1810 Sir Humphrey Davy correctly identified a solid material, previously thought to be solid chlorine, as a compound of chlorine and water and called it “gas hydrate.”
1823 Faraday determined the composition of chlorine hydrate to be Cl2·10H2O.
1823 Faraday acting upon a suggestion by Davy, used decomposition of gas hydrates in confined vessels as a method of liquefying gases.
1828 Löwig prepared bromine hydrate and determined the formula Br2·10H2O for the compound.
1829 de la Rive prepared SO2 hydrate, SO2·14H2O, and proposed that all common gases form hydrates.
1840 Wöhler prepared H2S hydrate.
1843 Millon prepared chlorine dioxide hydrate, the first example of the preservation of an unstable chemical species, ClO2, an explosive‐free radical.
1852 Loir prepared solid binary hydrates from water, H2S, or H2Se and halogenated hydrocarbons like chloroform, their composition remained unknown for some 30 years.
1856 Berthelot prepared the first pure hydrates of organic compounds, namely, those of methyl chloride and methyl bromide. He also claimed that CS2 formed a hydrate, starting a controversy about its existence that lasted 40 years.
1863 Wurtz prepared ethylene oxide (EO) hydrate, the first example of a water‐soluble guest. Its composition and melting point diagram were not determined until 1922.
1878 Isambard showed that the equilibrium pressure of chlorine hydrate is univariant.
1878 Cailletet designed and built apparatus suitable for working at high pressure and low temperature. This was of great value for the preparation of new gas hydrates and the determination of phase equilibria. He illustrated this by preparing new hydrates of acetylene and phosphine.
1882 Wróblewski prepared CO2 hydrate.
1882 de Forcrand prepared and characterized 33 double hydrates of H2S with a variety of guests and established similarities of composition, M·2H2S·23H2O. Studies were extended to double hydrates with H2Se as well as a simple hydrate of H2Se.
1882 Cailletet and Bordet showed that mixed hydrates of CO2 and PH3 were not simply physical mixtures of simple CO2 and PH3 hydrates but hydrates with unique properties.

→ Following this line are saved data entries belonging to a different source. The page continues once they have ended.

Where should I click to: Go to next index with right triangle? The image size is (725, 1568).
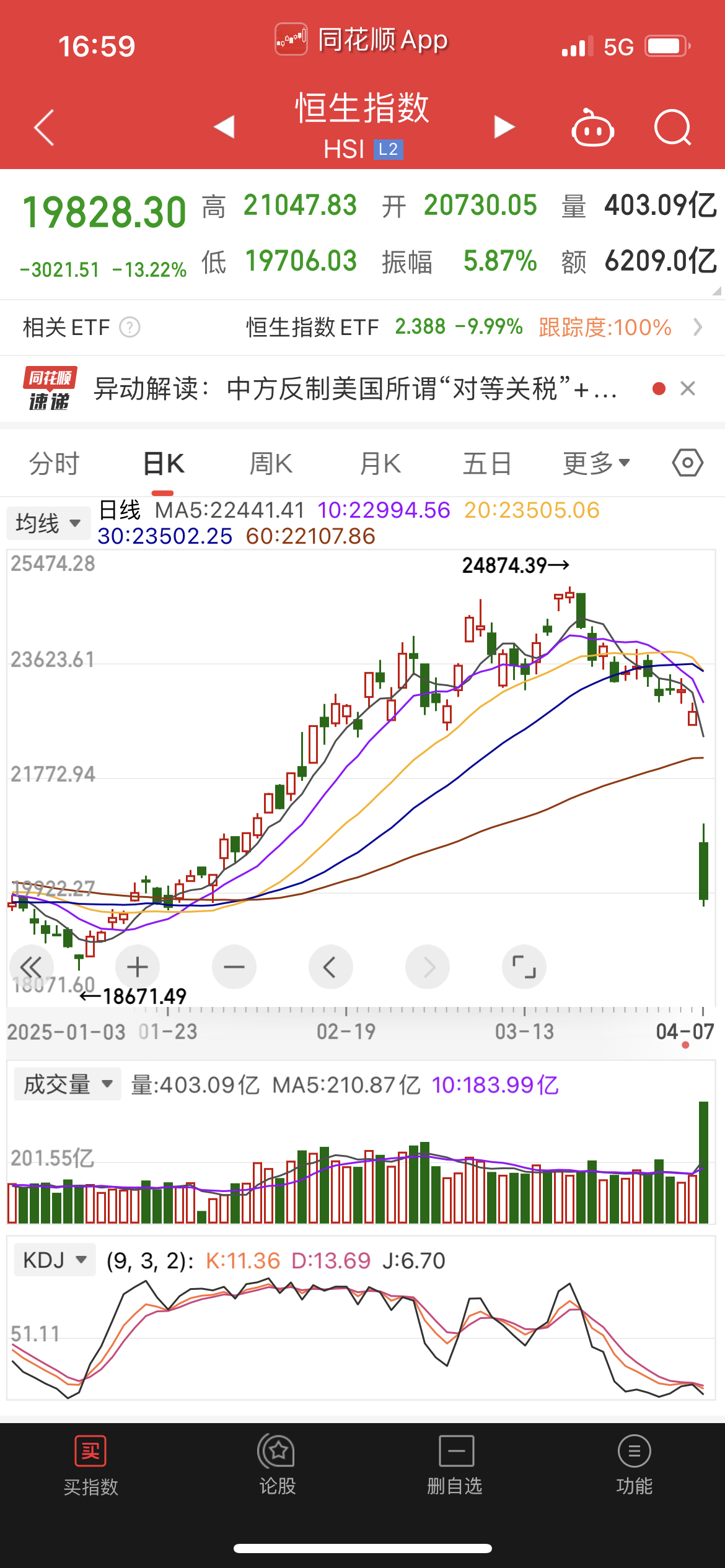click(504, 127)
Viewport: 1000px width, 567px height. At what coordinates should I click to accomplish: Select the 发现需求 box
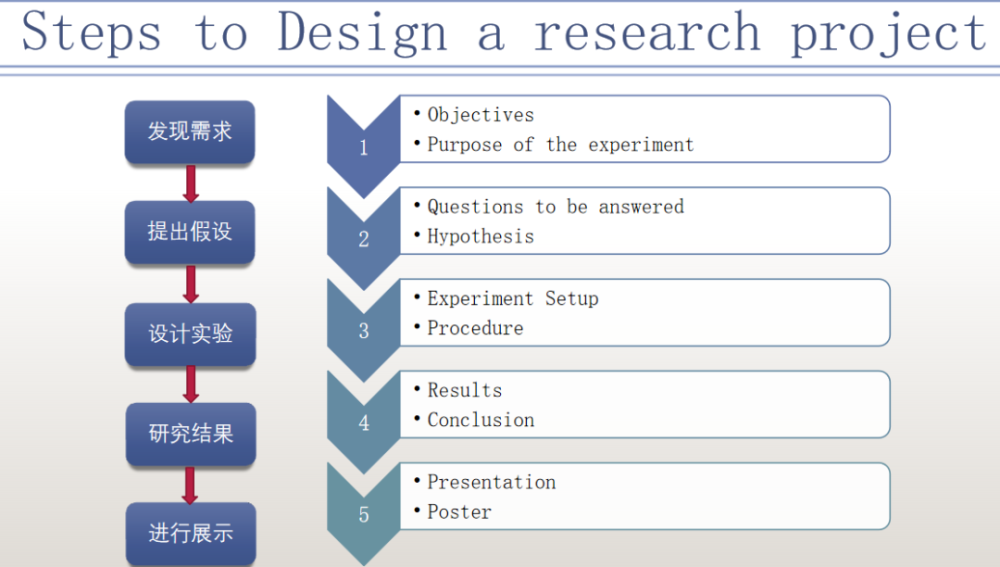tap(190, 132)
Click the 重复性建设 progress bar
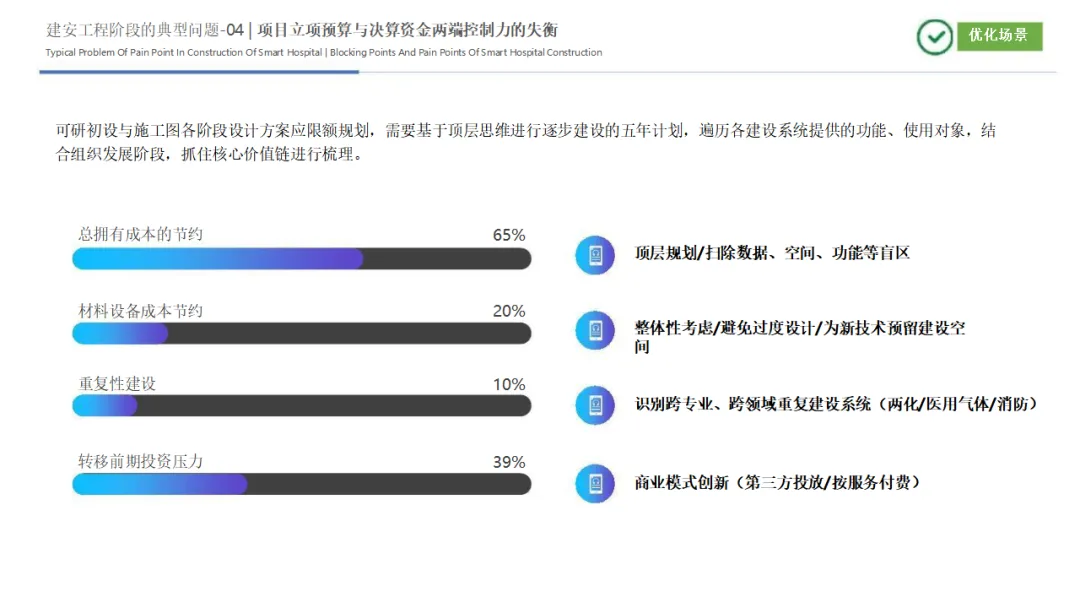The image size is (1080, 608). click(x=302, y=406)
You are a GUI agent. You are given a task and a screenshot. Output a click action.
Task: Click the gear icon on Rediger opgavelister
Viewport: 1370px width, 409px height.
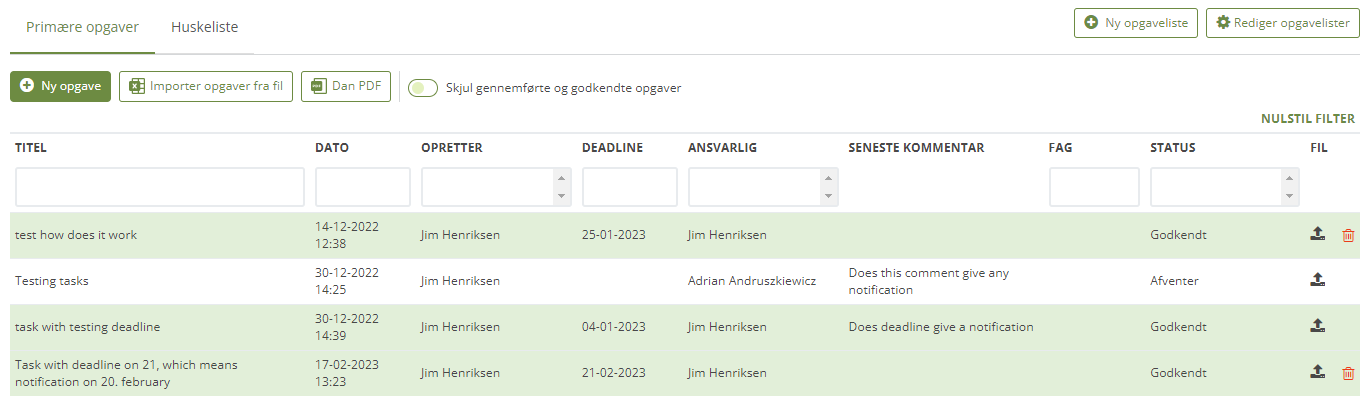coord(1222,23)
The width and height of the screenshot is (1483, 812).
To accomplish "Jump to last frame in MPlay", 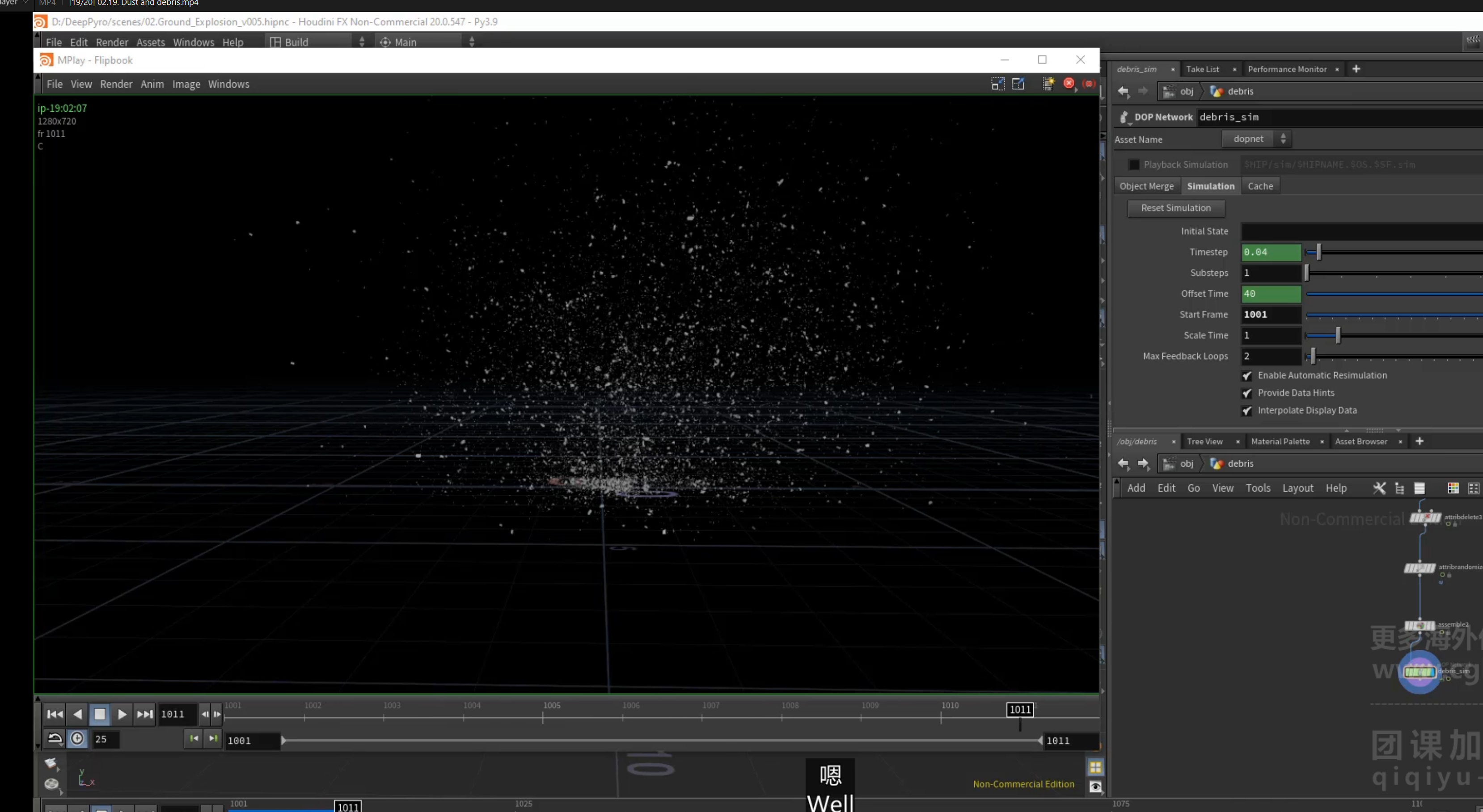I will coord(144,714).
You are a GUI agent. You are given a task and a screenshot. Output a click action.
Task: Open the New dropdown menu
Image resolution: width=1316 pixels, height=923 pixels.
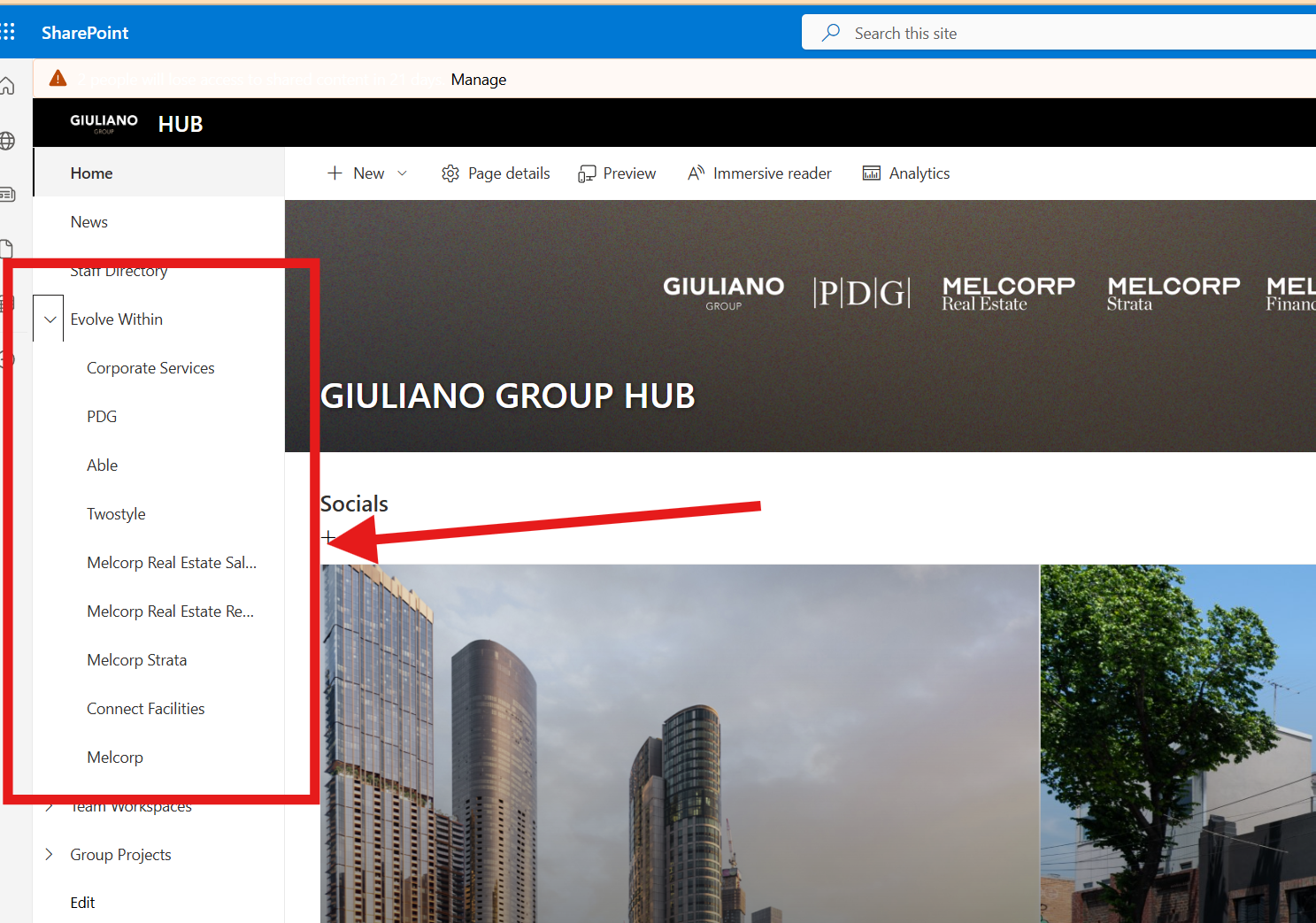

1883 de Forcrand applied calorimetry to gas hydrates and assigned most of the thermal effects to the dominant presence of water in the hydrate.
1883
1884–1885 Bakhuis Roozeboom provided hydration numbers for SO2, Cl2, and Br2 hydrates and his phase equilibrium diagrams clearly showed the pressure–temperature fields of hydrate stability. Cailletet, Wróblewski, and Bakhuis Roozeboom observed a memory effect that increased the reformation rate of hydrate from solutions of decomposed hydrate.